Waiting...waiting...waiting...
A normal busy day gets turned upside-down and is spent waiting. Confusion, helplessness, emptiness, and fear bombard me from every direction. I watch the news and see First Responders rushing in and people wheeled out, bloody and devastated. I call her, but her phone goes right to voicemail. I don't see her on the news as I search the victims faces and people running through the crowds, screaming. I text her - no response. She's out there somewhere. She was off from work for Patriots Day and went to the Red Sox game with co-workers, but the game is over. Did she go to see the marathon or did she sit in a bar with friends enjoying the afternoon?Waiting...waiting...waiting...

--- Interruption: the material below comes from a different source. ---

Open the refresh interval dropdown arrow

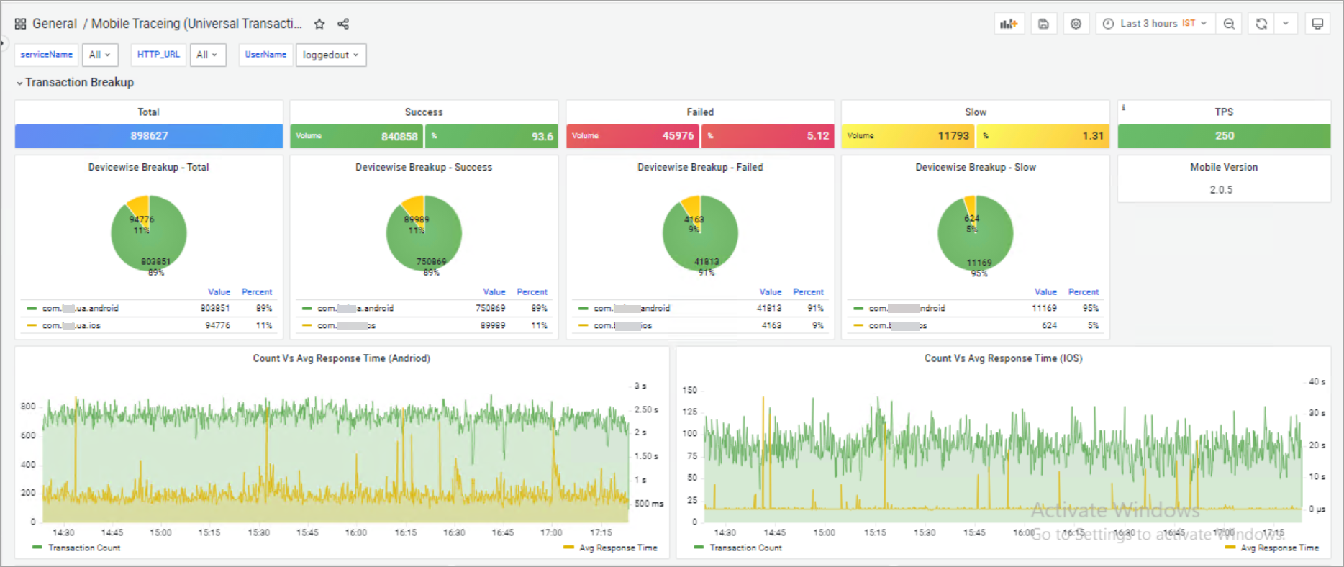(x=1286, y=24)

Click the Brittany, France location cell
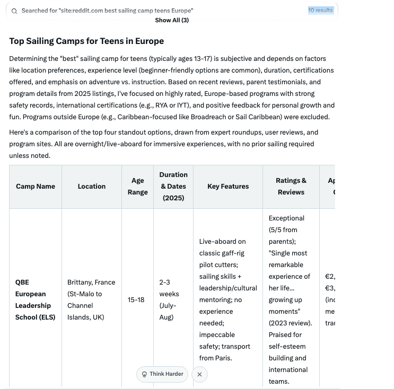click(x=92, y=300)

My ears are ringing but phones aren't. Texts come in but they aren't the one I want to see. I try not to cry but the tears still flow. Cell phone service is shut down. I post on facebook and hope she or any of her friends will respond. I hope for the best, but every scenario of the worst floods my brain. I can't block it out and I can't turn away from the tv. There is nothing else I can do.
Her fiancé is at work and hasn’t heard from her either. Finally, her friend posts that she heard from co-workers that she's safe. Thank God! A couple hours later and hearing from her directly, finally puts my mind at ease. She had been sitting in a bar a few blocks from the explosions. She's my daughter and there was nothing I could have done to protect her.
Those few hours of not knowing were horrifying. My heart goes out to all the victims of this madness and also to their families.